[Landmark Judgement] Ghanshyam V. Yogendra Rathi (2023)

Landmark Judgment Law Insider (1)

Published on: 16 July 2023 at 12:42 IST

Court: Supreme Court 

Citation: Ghanshyam V. Yogendra Rathi (2023)

Honourable Supreme Court of India has held that an agreement to sell cannot be regarded as a transaction of sale or a document transferring the proprietary rights in an immovable property. However the prospective purchaser having performed his part of the contract and lawfully in possession acquires possessory title which is liable to be protected in view of Section 53A of the Transfer of Property Act, 1882 who can prefer Suit for Declaration for ownership of title.

14. In connection with the general power of attorney and the will so executed, the practice, if any, prevalent in any State or the High Court recognizing these documents to be documents of title or documents conferring right in any immovable property is in violation of the statutory law. Any such practice or tradition prevalent would not override the specific provisions of law which require execution of a document of title or transfer and its registration so as to confer right and title in an immovable property of over Rs. 100/- in value.

The decisions of the Delhi High Court in the case of Veer Bala Gulati v.

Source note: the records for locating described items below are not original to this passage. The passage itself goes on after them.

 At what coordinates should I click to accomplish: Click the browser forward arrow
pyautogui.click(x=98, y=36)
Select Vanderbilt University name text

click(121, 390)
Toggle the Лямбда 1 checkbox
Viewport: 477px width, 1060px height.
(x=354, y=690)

Municipal Corporation of Delhi1 following the earlier decision of the Delhi High Court itself in the case of Asha M. Jain v. Canara Bank2 holding that the agreement to sell with payment of full consideration and possession along with irrevocable power of attorney and other ancillary documents is a transaction to sell even though there may not be a sale deed, are of no help to the plaintiff-respondent inasmuch as the view taken by the Delhi High Court is not in consonance with the legal position which emanates from the plain reading of Section 54 of the Transfer of Property Act, 1882.

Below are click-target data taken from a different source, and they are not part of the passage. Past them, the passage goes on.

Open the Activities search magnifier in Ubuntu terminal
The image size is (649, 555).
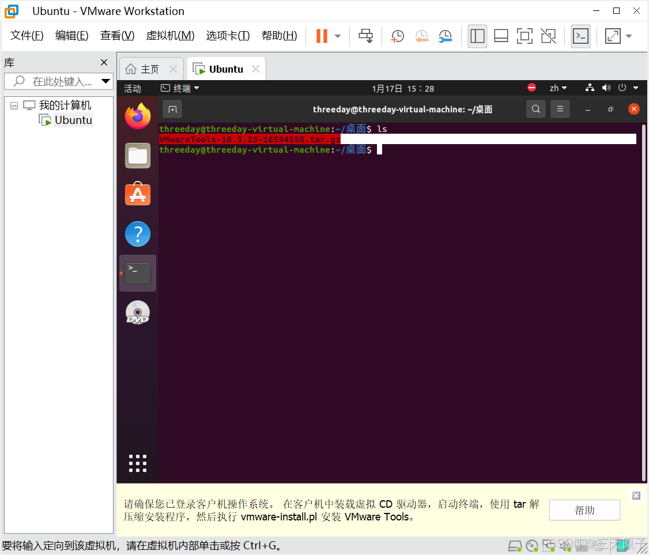point(535,108)
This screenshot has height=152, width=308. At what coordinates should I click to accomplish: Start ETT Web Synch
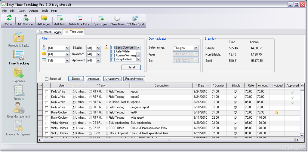coord(135,18)
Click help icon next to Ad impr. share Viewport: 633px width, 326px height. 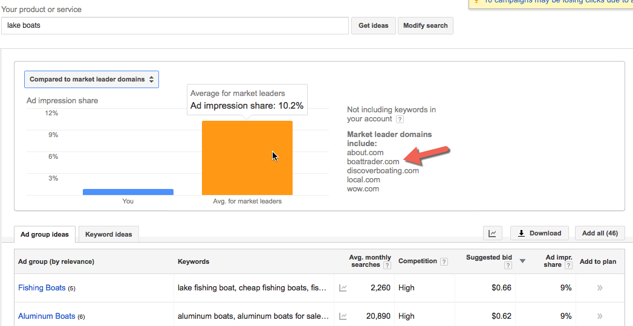[569, 265]
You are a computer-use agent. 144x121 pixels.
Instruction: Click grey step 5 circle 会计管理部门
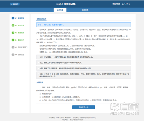coord(13,47)
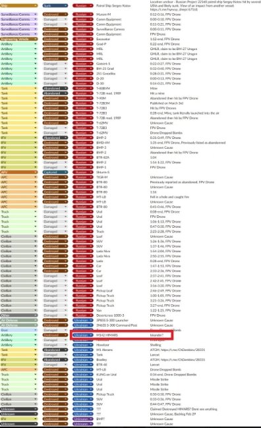Open Abandoned status arrow in Bradley row
Viewport: 261px width, 428px height.
66,360
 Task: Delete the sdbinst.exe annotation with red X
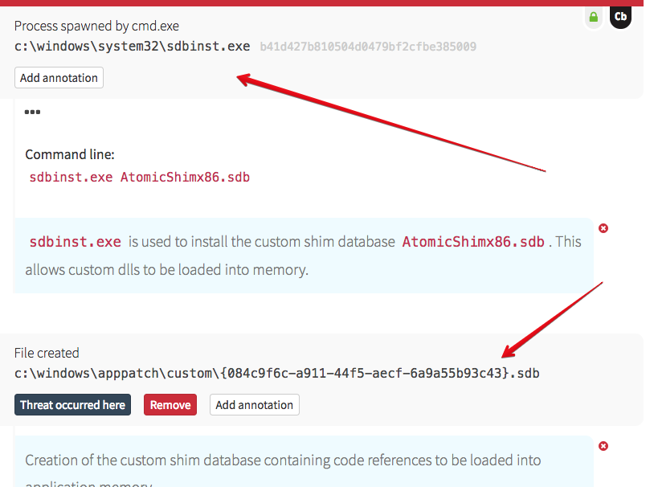(x=603, y=228)
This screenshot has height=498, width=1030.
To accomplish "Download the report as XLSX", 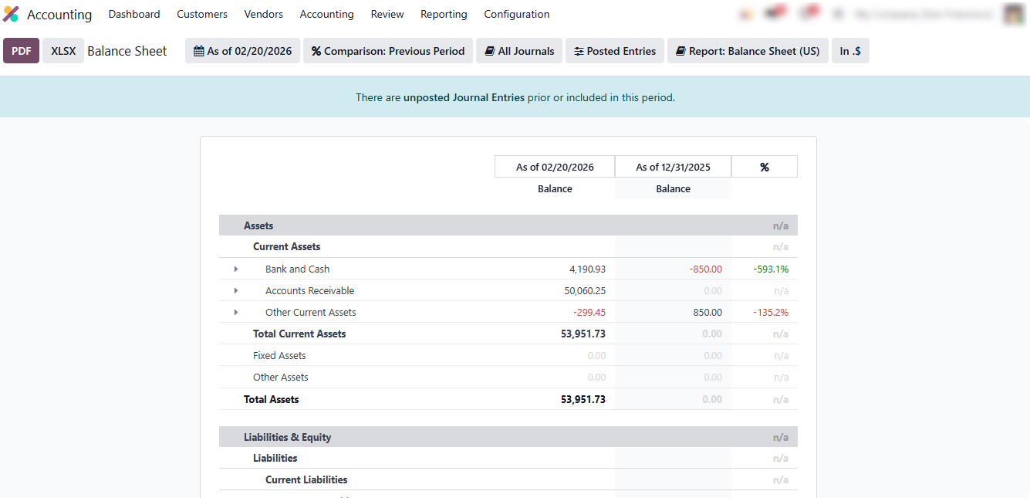I will pos(63,51).
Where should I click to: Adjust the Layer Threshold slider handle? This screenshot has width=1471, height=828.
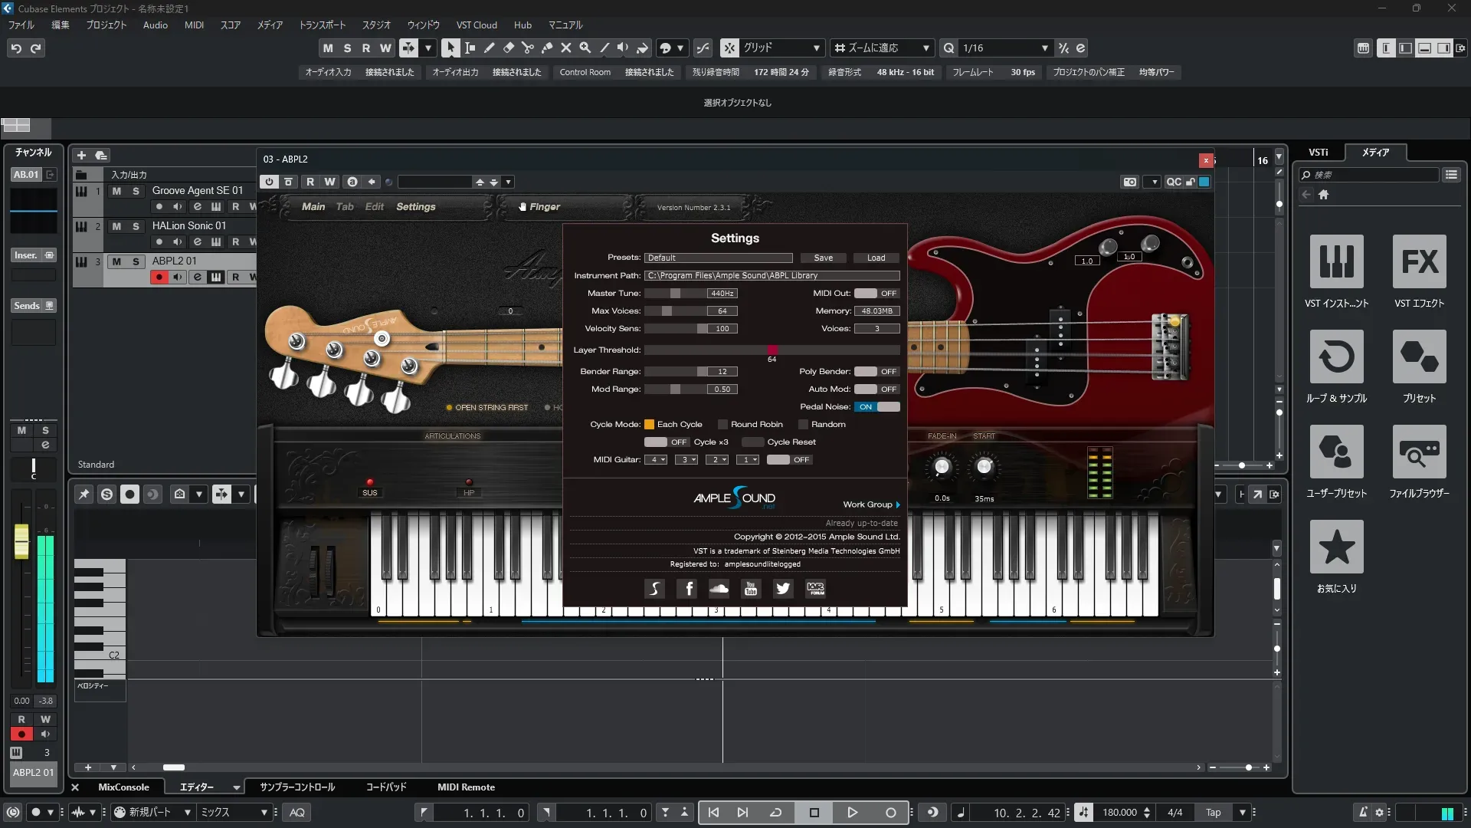click(x=772, y=350)
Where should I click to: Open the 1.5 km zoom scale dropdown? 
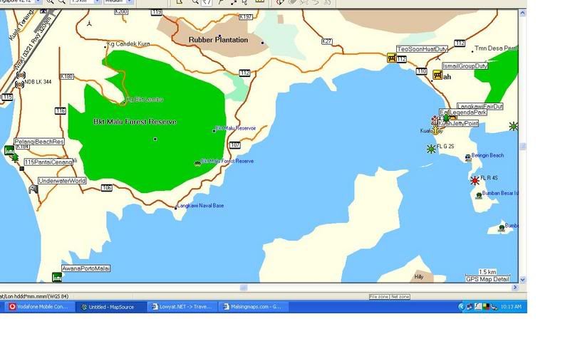point(98,2)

In this regard, reference may be had to two other decisions of the Delhi High Court in Imtiaz Ali v. Nasim Ahmed3 and G. Ram v. Delhi Development Authority4 which inter-alia observe that an agreement to sell or the power of attorney are not documents of transfer and as such the right title and interest of an immovable property do not stand transferred by mere execution of the same unless any document as contemplated under Section 54 of the Transfer of Property Act, 1882, is executed and is got registered under Section 17 of the Indian Registration Act, 1908. The decision of the Supreme Court in Suraj Lamp & Industries Pvt. Ltd. v. State of Haryana5 also deprecates the transfer of immovable property through sale agreement, general power of attorney and will instead of registered conveyance deed.